Be careful not to disturb nature’s laws

By Bob Huber, Local Columnist

Now in these lazy, hazy days of summer it’s restful to sit back and look at the various laws that dictate our lives. (These commandments do not include random declarations set down by heavy-handed wives, because they were never officially codified — the rules I mean.)
For instance, we might look at Fetridge’s Law, which is somewhat related to Gumperson’s Law and remotely similar to Parkinson’s Law but has everything to do with Murphy’s Law. Is that clear?
Only once did I see all these laws bundled into one fell catastrophe, and even then I doubted it. But first, here’s a breakdown of the finer legal points of each law:
FETRIDGE’S LAW says if something is supposed to occur, it won’t. This immutable edict was named after an NBC radio producer named Claude Fetridge, who in l936 thought swallows departing from Mission Capistrano in California would make a pretty good radio broadcast. So Fetridge loaded up a massive convoy of technicians on the correct day for the big bird take off and descended on Capistrano.
What Fetridge hadn’t reckoned with was a quirk of nature that says “Don’t trust birds. They mess on courthouses.” You see, the birds had flown the coup the day before they were supposed to, and Fetridge’s Law was born.
Everyone has experienced Fetridge’s Law. It occurs when you drive to a garage because a rattle in your new car is threatening to explode your skull. But when you get there, the rattle stops.
GUMPERSON’S LAW says vacant parking spaces are always on the other side of the street. Or, you can toss a snubbed-out cigar from your car window and start a forest fire, but you can’t get a spark to kindle in your fireplace without dynamite sloshed with jet fuel.
PARKINSON’S LAW deals with personnel in the corporate world. It is best revealed when one uncovers events leading to the Enron scandal, but it won’t be discussed here at length other than to say investors who think they can rely on smart, honest guys to make them gobs of money should have their heads examined — the investors I mean.

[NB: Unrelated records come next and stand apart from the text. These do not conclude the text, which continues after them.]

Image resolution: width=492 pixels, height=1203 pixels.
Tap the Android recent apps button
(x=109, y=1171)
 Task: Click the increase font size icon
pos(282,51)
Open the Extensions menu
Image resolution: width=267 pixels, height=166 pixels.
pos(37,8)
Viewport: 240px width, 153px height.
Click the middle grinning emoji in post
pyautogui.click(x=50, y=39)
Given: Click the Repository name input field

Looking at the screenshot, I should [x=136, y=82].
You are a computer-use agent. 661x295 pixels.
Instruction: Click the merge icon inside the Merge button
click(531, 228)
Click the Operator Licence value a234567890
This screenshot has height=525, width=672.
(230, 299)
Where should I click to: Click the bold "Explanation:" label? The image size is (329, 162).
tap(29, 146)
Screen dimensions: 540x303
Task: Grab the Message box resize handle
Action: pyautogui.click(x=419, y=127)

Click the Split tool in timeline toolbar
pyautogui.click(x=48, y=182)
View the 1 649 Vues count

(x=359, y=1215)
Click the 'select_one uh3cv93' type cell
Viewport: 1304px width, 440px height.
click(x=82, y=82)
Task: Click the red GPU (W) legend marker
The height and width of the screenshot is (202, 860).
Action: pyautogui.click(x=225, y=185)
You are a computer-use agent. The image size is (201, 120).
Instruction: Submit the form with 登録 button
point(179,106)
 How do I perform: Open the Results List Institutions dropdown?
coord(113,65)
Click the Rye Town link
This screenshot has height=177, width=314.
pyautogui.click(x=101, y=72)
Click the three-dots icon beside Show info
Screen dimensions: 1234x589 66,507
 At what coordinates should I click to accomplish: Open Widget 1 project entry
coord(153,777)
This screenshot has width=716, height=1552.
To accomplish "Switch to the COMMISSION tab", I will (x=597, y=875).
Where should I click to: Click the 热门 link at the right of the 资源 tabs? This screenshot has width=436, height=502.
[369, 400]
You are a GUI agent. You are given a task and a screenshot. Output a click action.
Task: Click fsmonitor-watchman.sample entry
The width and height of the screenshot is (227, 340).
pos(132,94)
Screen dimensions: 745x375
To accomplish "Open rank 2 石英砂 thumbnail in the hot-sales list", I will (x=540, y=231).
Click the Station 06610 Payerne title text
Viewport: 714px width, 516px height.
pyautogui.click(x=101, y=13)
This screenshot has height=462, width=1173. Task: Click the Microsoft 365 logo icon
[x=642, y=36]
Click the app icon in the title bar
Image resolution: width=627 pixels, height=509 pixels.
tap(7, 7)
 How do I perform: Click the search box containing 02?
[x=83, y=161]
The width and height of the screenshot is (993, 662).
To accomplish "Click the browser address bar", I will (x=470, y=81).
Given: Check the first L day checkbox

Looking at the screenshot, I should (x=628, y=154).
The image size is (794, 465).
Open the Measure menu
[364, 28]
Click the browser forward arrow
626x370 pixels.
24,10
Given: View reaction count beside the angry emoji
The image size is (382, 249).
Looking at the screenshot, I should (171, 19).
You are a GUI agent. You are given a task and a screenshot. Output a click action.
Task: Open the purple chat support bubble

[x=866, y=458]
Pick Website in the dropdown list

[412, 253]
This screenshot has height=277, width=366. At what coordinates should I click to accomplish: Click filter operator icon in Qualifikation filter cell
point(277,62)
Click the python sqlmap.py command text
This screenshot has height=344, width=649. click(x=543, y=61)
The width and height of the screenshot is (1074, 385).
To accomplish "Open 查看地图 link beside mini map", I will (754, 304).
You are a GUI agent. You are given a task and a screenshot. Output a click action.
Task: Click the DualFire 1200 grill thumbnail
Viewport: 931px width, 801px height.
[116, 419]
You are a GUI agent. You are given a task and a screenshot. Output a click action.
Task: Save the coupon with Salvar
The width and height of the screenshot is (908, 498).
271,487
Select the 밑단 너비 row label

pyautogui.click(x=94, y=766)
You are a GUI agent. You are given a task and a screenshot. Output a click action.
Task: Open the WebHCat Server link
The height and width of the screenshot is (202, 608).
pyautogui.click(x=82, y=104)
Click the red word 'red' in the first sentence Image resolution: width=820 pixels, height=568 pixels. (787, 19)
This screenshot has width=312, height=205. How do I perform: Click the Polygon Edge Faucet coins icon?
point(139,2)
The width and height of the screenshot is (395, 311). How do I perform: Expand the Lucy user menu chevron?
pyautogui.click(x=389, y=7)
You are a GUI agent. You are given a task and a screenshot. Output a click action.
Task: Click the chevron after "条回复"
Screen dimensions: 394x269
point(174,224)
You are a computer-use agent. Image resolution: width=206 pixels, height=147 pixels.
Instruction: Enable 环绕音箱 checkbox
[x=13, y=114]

Finally, MURPHY’S LAW says if anything can go wrong, it will.
Picture the bottom of the ninth inning. Your team is winning 1-0. A runner is on first with two away, but the man at the plate, who wears the bottoms of Coke bottles for glasses, has two strikes. Your pitcher looks bored, and fans are heading for the parking lot.
That’s when Murphy’s Law takes over. Your over-confident pitcher lobs a slow curve, and the batter slices a line drive past the shortstop. The center fielder, in a daring display of wishful thinking, dives for it — and misses! — and the ball rolls to the fence where a 13-year-old fan hangs over and steals it. “Home run!” shouts the umpire. And your team loses 2-1.
Now to the story which included all these laws, and about time too.
When I was a kid, my mother ordered a gas floor furnace and a kitchen range from a large mail-order house whose name I will not disclose but which had a catchy nickname — Monkey Ward.
But when the order was delivered, only the stove came with a note that said the furnace would come later, because it had to be shipped from Chicago.
Well, you know what happened. A few days later the furnace finally came, but with it came another stove.
I won’t go into detail about all the letters and phone calls my mother undertook in the name of Nebraska bred honesty trying to get the company to retrieve the stove except to say that a final note arrived from the company advising Mom to stop her bleeping blathering, and would she take her business elsewhere in the future?
End of story? Not quite. Mom never could get the oven on her new stove to work. It finally blew up in the middle of the night, and Mom told Dad to retrieve her old wood-burning range from the hired hand’s house and haul away the offending, now limp, appliance, giving in at last to the four laws stated above.
All of which boils down to this question: Will I disturb these laws of nature if I return the extra computer keyboard I received from Dell, or should I see if I get a third one? Only the Federal Express delivery man knows for sure.